L’identification des protéines contenues dans l’échantillon biologique se fait par analyse LC-MSMS (chromatographie liquide couplée à la spectrométrie de masse en tandem). Pour cela, les peptides issus de la digestion trypsique sont injectés sur une colonne de chromatographie liquide en phase inverse (C18) qui retient les peptides par hydrophobicité. Un gradient d’acétonitrile est ensuite appliqué afin de séparer les éluer les peptides progressivement pendant toute la durée de l’analyse (5 à 120 min).
La sortie de la colonne est directement connectée à la source électrospray du spectromètre de masse dans laquelle les peptides vont être ionisés. Le rapport masse sur charge (m/z) des ions ainsi obtenus est ensuite mesuré par les analyseurs de masse de l’instrument afin d’en obtenir un spectre dit ‘spectre MS1’. Il est également possible de fragmenter les peptides ionisés dans la cellule de collision de l’instrument afin d’obtenir des spectres de fragmentation dit ‘spectres MS2’. Le spectromètre de masse procède à à l’acquisition de milliers de spectres MS1 et de dizaines de milliers de spectres MS2 pendant la durée de l’analyse.

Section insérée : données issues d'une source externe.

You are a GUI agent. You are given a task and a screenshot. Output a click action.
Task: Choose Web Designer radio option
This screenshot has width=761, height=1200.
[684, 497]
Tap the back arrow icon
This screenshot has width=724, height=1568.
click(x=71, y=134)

L’ensemble des spectres MS1 et MS2 obtenus à la fin de l’analyse sont ensuite traités par un logiciel (e.g. Mascot) afin de comparer les masses expérimentales qu’ils contiennent à des masses théoriques calculés à partir des banques de données de séquences disponibles publiquement. Le logiciel procède également au regroupement des peptides identifiés afin d’obtenir une liste de protéines ainsi qu’à la validation des résultats à 1% FDR (moins de 1% de faux-positifs).

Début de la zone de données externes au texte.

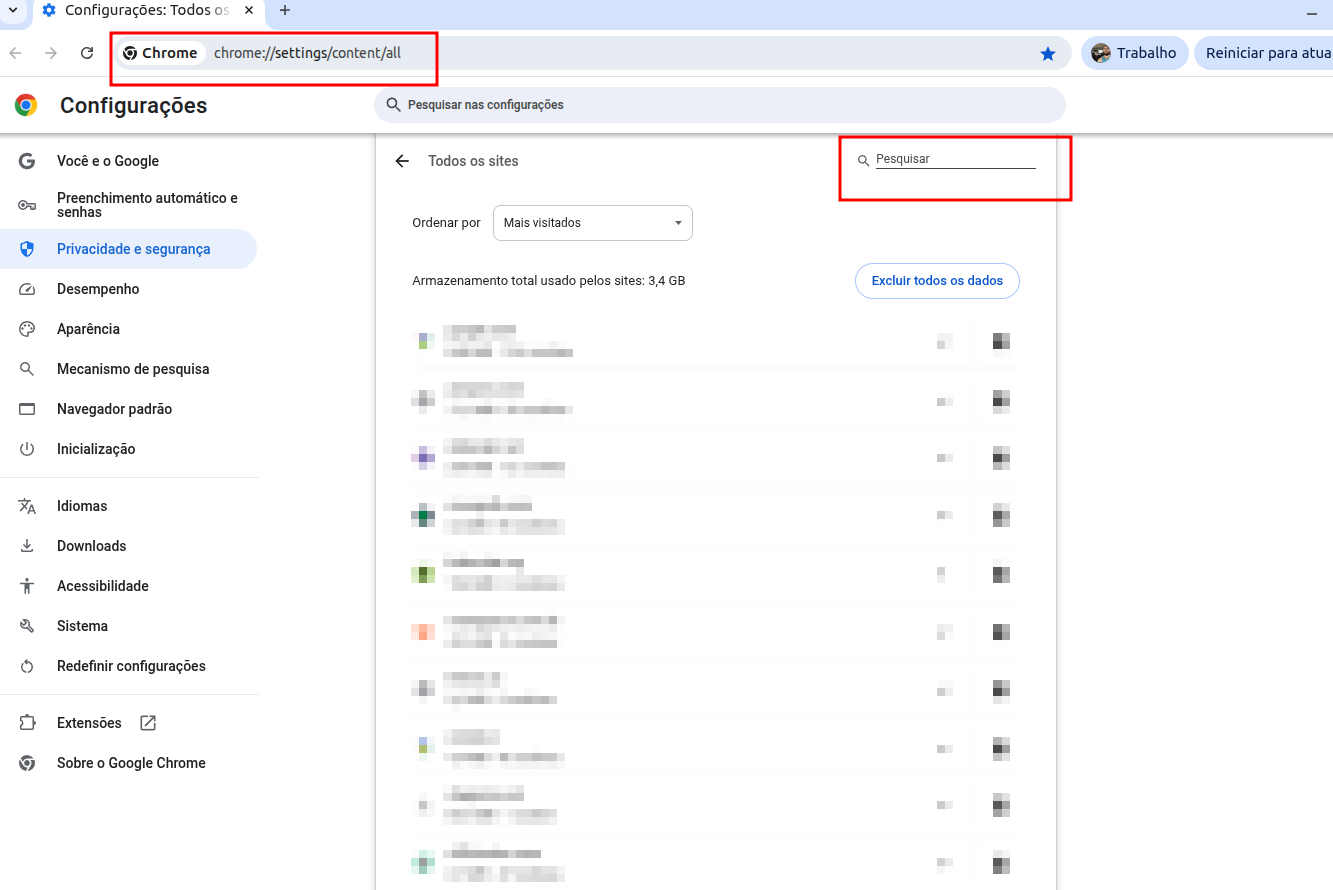
Task: Click the Trabalho profile button
Action: tap(1134, 53)
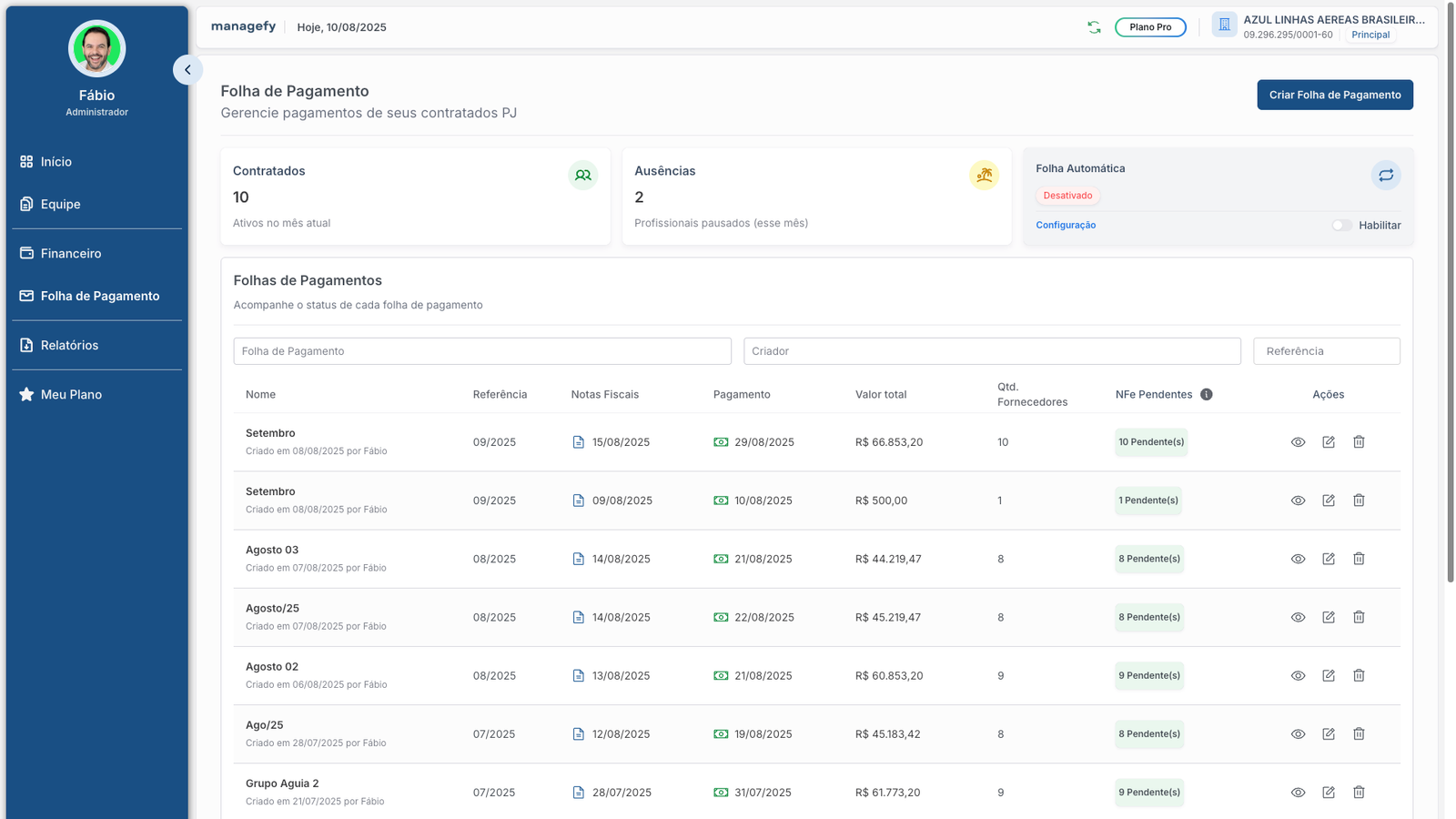1456x819 pixels.
Task: Delete the Agosto 03 payroll row
Action: [1359, 559]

Les résultats sont rendus sous forme de fichier Scaffold qui permet de visualiser la liste des protéines identifiées ainsi que les peptides correspondants. Il contient également des valeurs de comptage spectral (« spectral count ») qui peut donner une idée approximative de l’abondance de la protéine dans un échantillon par rapport à un autre.